== Segment start ==
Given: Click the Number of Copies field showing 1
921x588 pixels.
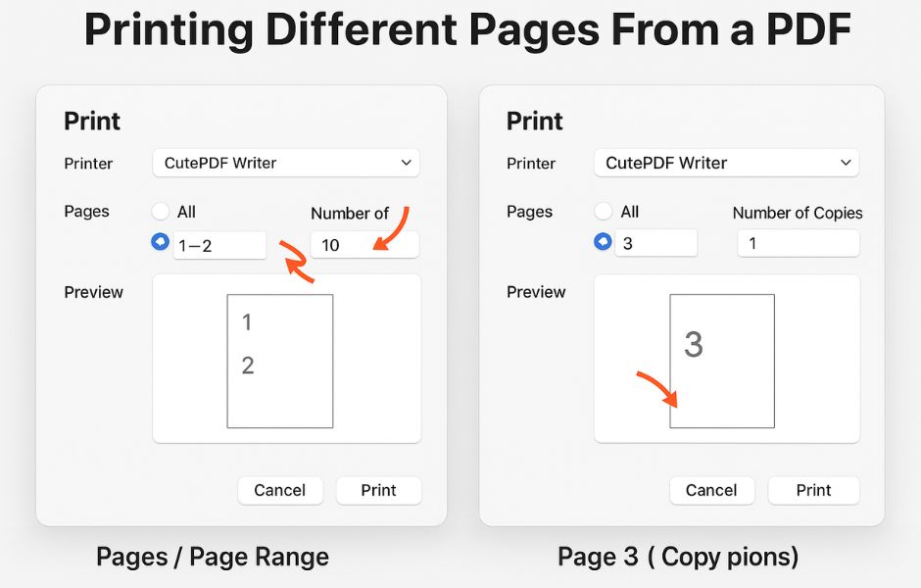Looking at the screenshot, I should click(799, 243).
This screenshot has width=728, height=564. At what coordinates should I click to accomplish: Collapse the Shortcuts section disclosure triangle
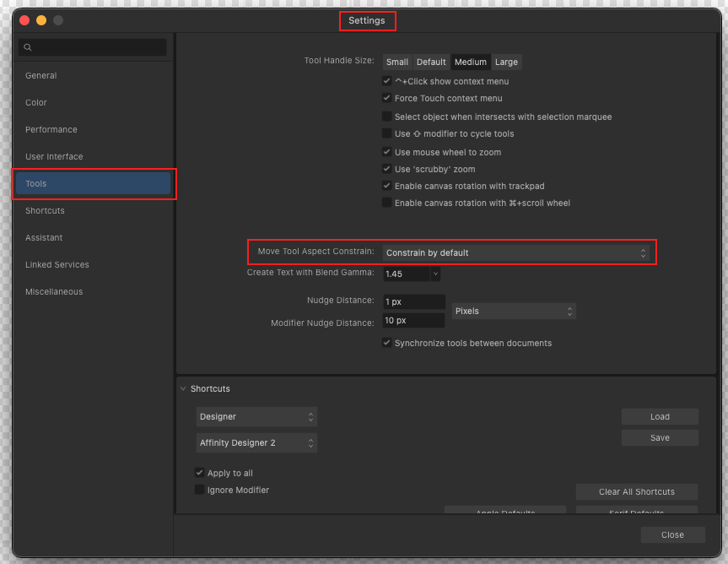183,389
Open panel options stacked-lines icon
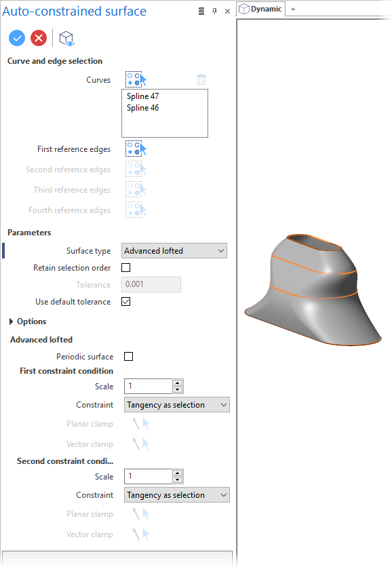This screenshot has width=392, height=567. [x=201, y=12]
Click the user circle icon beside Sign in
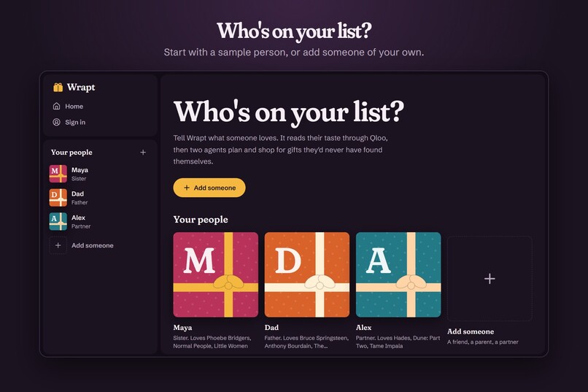This screenshot has height=392, width=588. coord(56,123)
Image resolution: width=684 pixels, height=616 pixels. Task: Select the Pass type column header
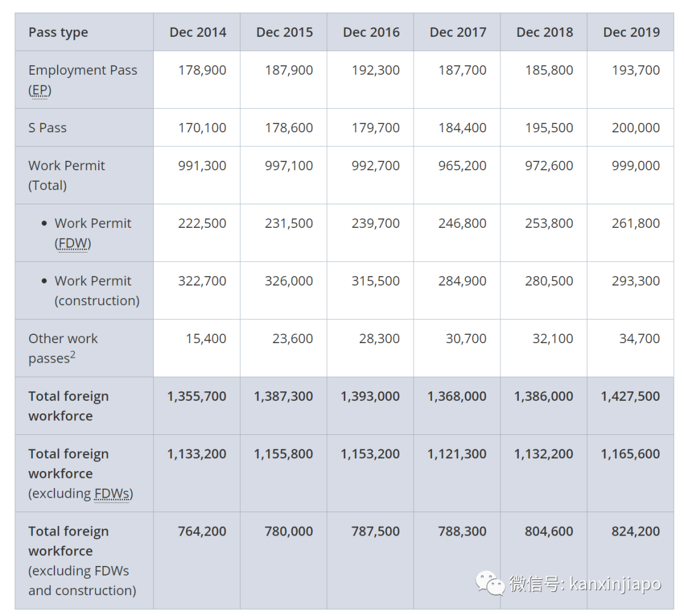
== Segment end ==
The lines from the one containing "Click the user circle icon beside Sign in" through the last line of the data above are to be transcribed exactly, both included, with all pictures left out.

> **Solution for this task**:
Click the user circle icon beside Sign in
This screenshot has height=392, width=588. coord(56,123)
Image resolution: width=684 pixels, height=616 pixels. Task: Select the Pass type column header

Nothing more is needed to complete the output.